Michael Zisman is an engineer by training, but he’s in the golf business now. Funny how a passion can drive you to do crazy things, like getting into the golf business, then drive you further to success.
Zisman is CEO of a company called Golf Genius Software. He’s in the business of helping club professionals and golf course employees simplify their jobs with software that helps them run tournaments, leagues and outings through his interface. There’s live scoring with a dedicated page, it can print out scorecards, figure out groupings and flighting — pretty much all of the annoying stuff pros have to do that members and customers bitch about relentlessly.
The best part? It doesn’t cost an arm and a leg. At just $2,800 per year for unlimited use, Golf Genius Software is, well, a no-brainer for pros. More than 400 clubs and facilities have started using the software which not only makes a pro’s job easier but offers a value-add for the golf experiences they sell.
After 60 seconds of talking to Zisman, I was sold. Not but a few hours later, I saw my club pro and told him he needs to buy this — another convenience of having most every golf person in Orlando at the same time.
Golf fashion is a tough business. There are a lot of names in the space, and everyone floods the market with every imaginable color and piece that it’s hard for names to stand out and survive.

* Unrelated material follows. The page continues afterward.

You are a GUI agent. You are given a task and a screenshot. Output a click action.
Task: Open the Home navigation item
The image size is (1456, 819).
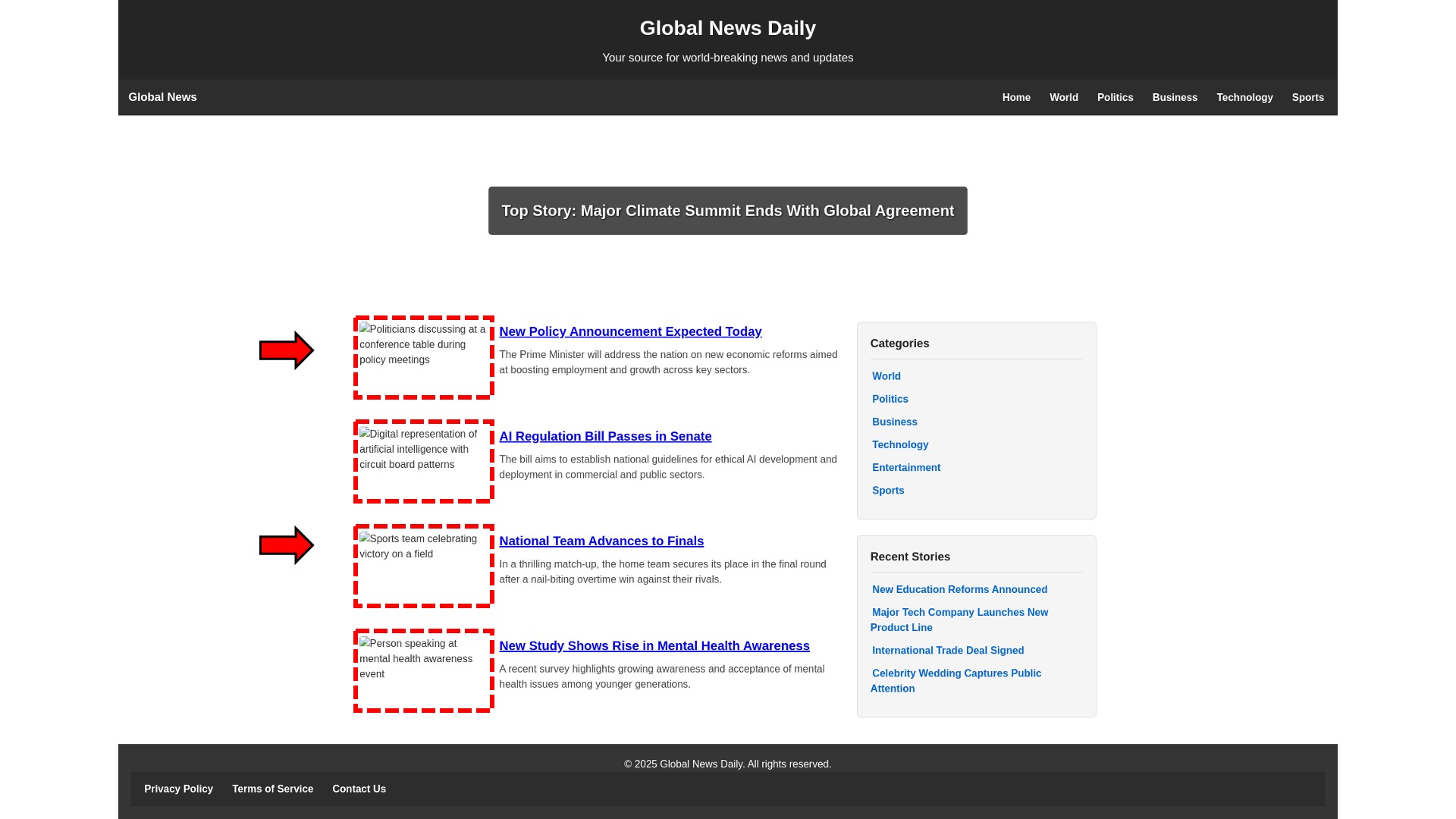(1016, 98)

Robert and Will Brunner took a different approach with Devereux. They’ve been at this a while now, offering inspired, modern-fitting looks that work on and off the course. They’ve been the masters of pique, using regional fashion influences from different eras to offer high-end clothing.
Robert, who has fashion design training good enough for Fifth Avenue, knew he wanted to start small, see what the market had to say. Adjust, adapt, refine and renew.

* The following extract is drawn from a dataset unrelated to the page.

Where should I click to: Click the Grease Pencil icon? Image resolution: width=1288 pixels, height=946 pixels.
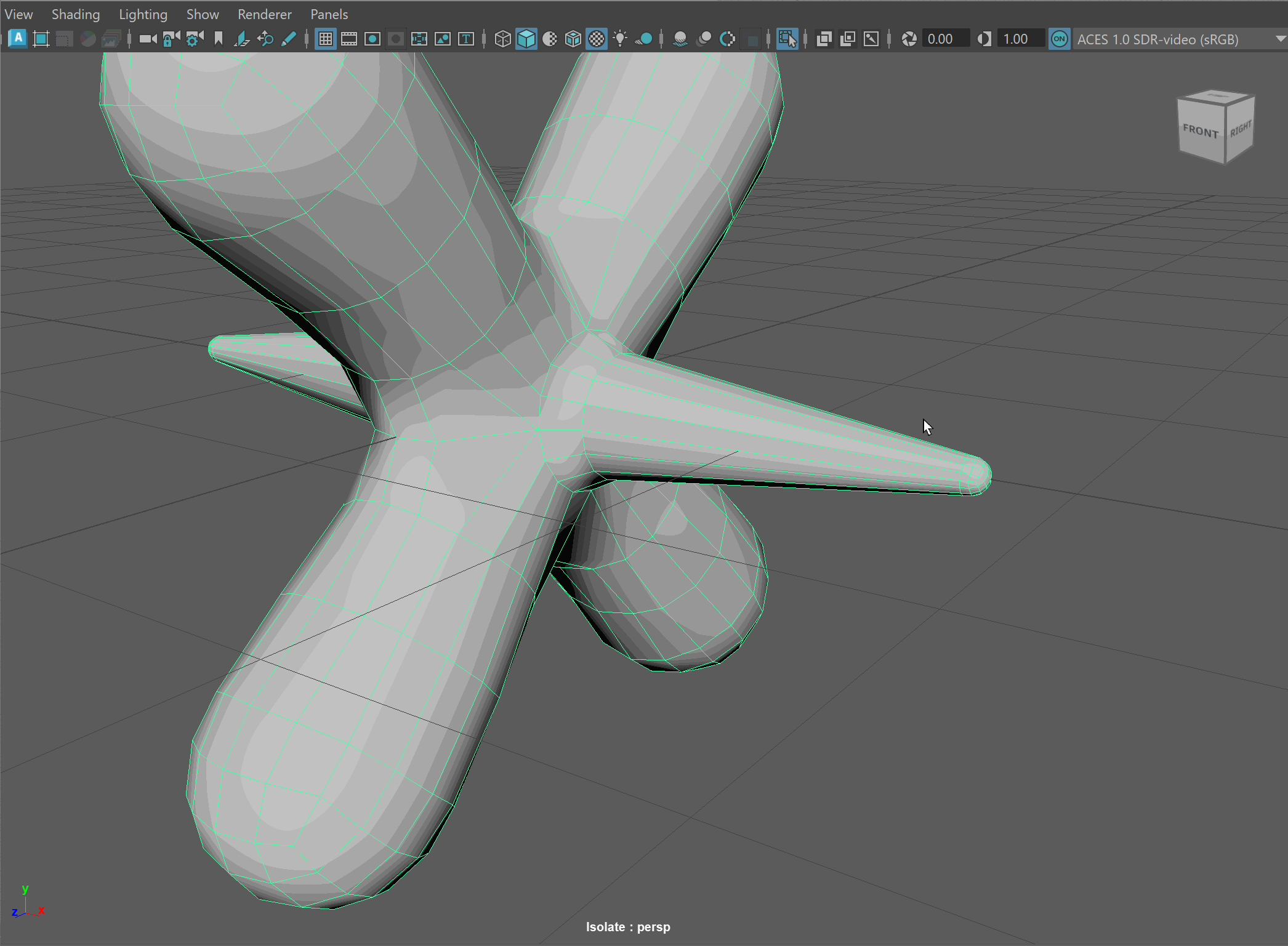pos(288,39)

The company was founded in 2013 and, three years later, the Brunners are bustling. They have a full line of looks to enhance their fashion point of view. They’re clean, Americana-inspired looks this year, with a more diverse set of materials, colors and treatments. They sponsor PGA Tour winner Danny Lee now.
They’ve even classing up sweats. Somewhat unwittingly, Brunner churned out a short-sleeve sweatshirt design that he showed me in their booth on the show floor. It was a huge hit, but he didn’t realize why until someone told him that it looked a lot like the self-done cutoffs worn by New England Patriots head coach Bill Belichick.
“I should’ve renamed it The Belichick,” Brunner said.
Maide Golf came from the minds of a company that has it made. Bonobos was founded with the focus on creating better fitting men’s clothes. If you’ve worn golf clothes over the years, you can understand why they thought they could make a splash in golf. Droopy butt is all too common.
So they’ve been in the golf fashion game since, like the Brunners, 2013. They’re both in the same modern-fit sphere of golf fashion. Maide has a different set of influences, perhaps a little more southern even if they’re not from there. They’re also diversifying, letting golfers decide where they want to sit on the pants spectrum, ranging from techy feel to classic chino. Like Devereux, the looks aren’t cheap, but they’re on point.
The Show goes by quickly. Really, it’s two days, which seems like a long time when you’re starting out but way too little when you’re walking away. There’s a lot to do, but for a first-time exhibitor, it boils down to making a winning first impression. For a returning brand, it’s getting people to come back for seconds, thirds and fourths.
For me, it’s connecting with people who have a story and a dream to sell and hoping that next year, not only will I see them again, but I’ll see them bigger and better.